▶ **What this task involves**
The expected answer is a copy of every line in the listing that has the word "width".

▶ **Exercise input**
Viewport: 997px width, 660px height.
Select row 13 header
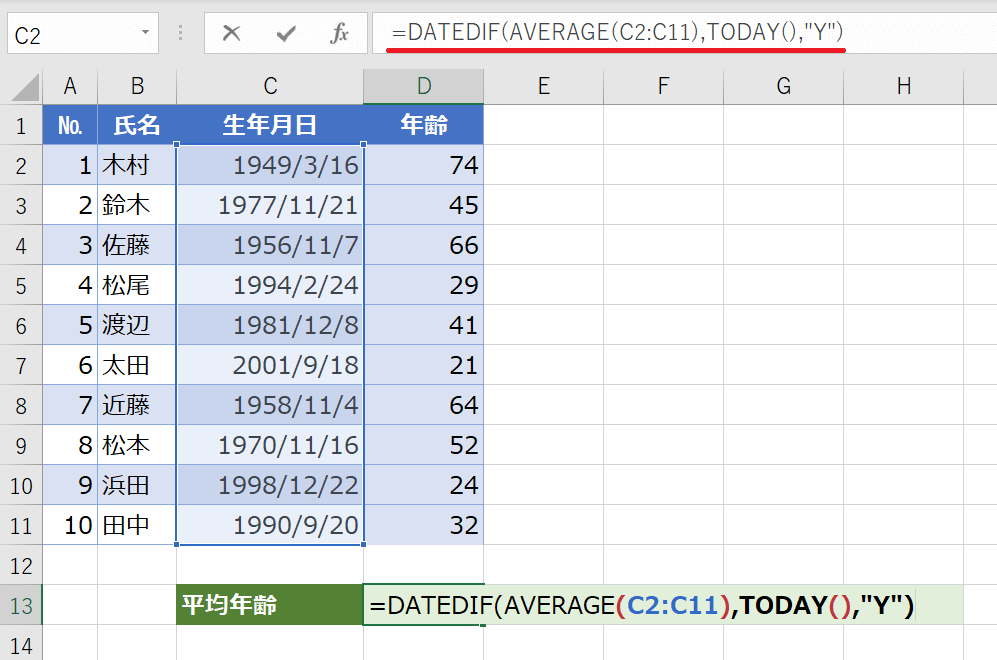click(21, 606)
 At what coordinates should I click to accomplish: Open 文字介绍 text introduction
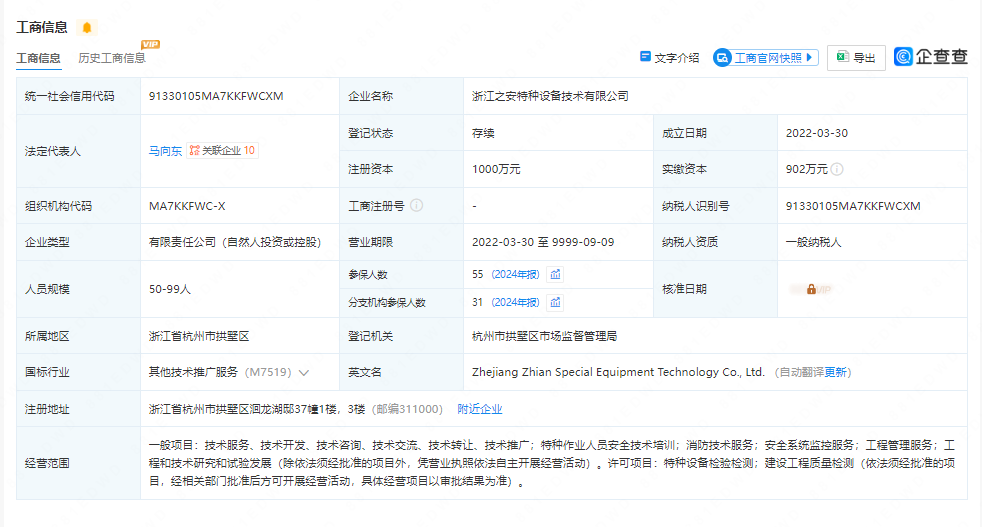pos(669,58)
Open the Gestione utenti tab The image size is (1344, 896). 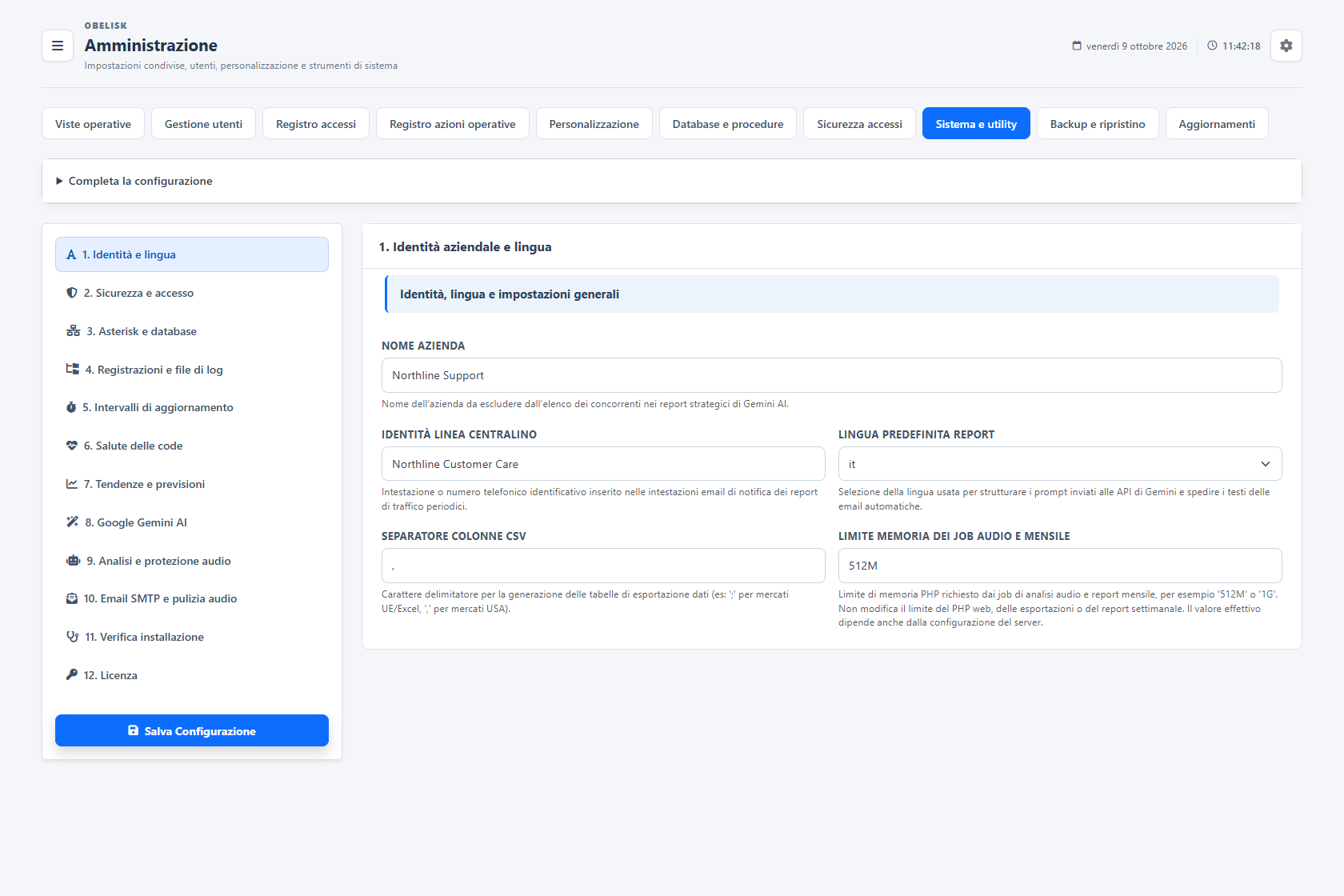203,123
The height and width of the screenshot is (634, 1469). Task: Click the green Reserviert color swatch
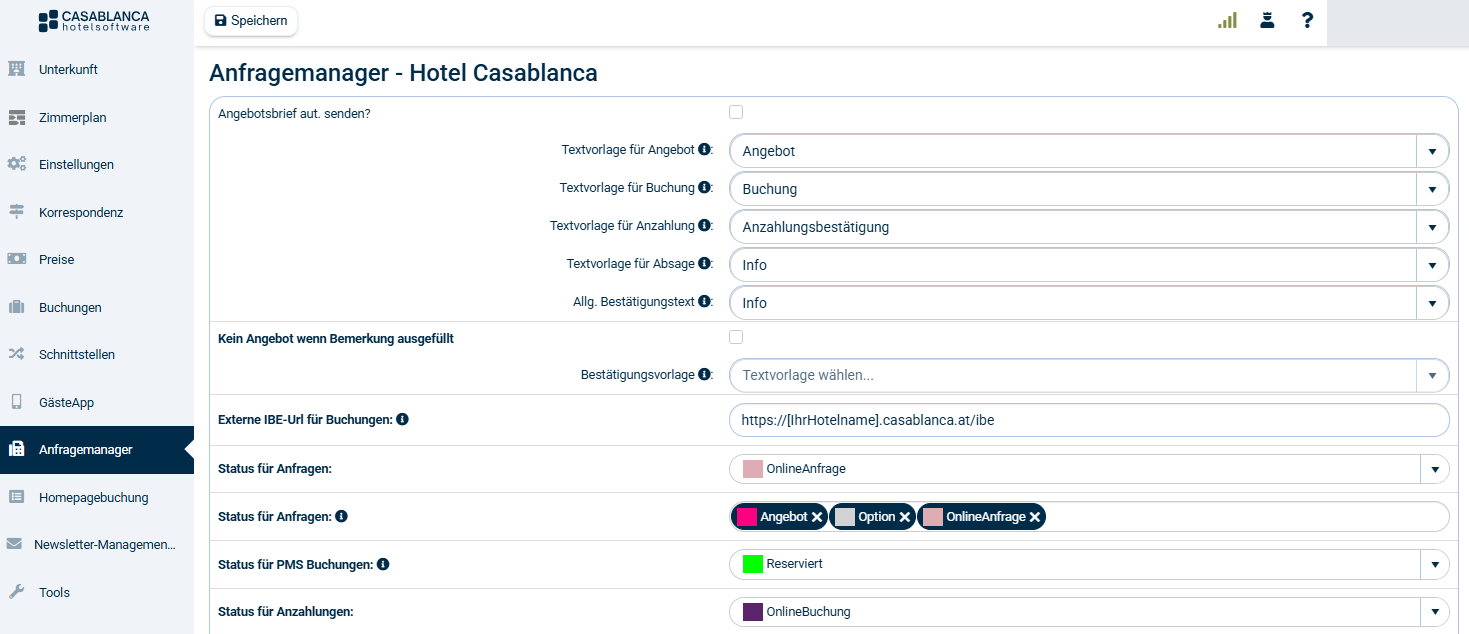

▶ **Solution to this exercise**
Viewport: 997px width, 660px height.
The height and width of the screenshot is (634, 1469). Task: Click the green Reserviert color swatch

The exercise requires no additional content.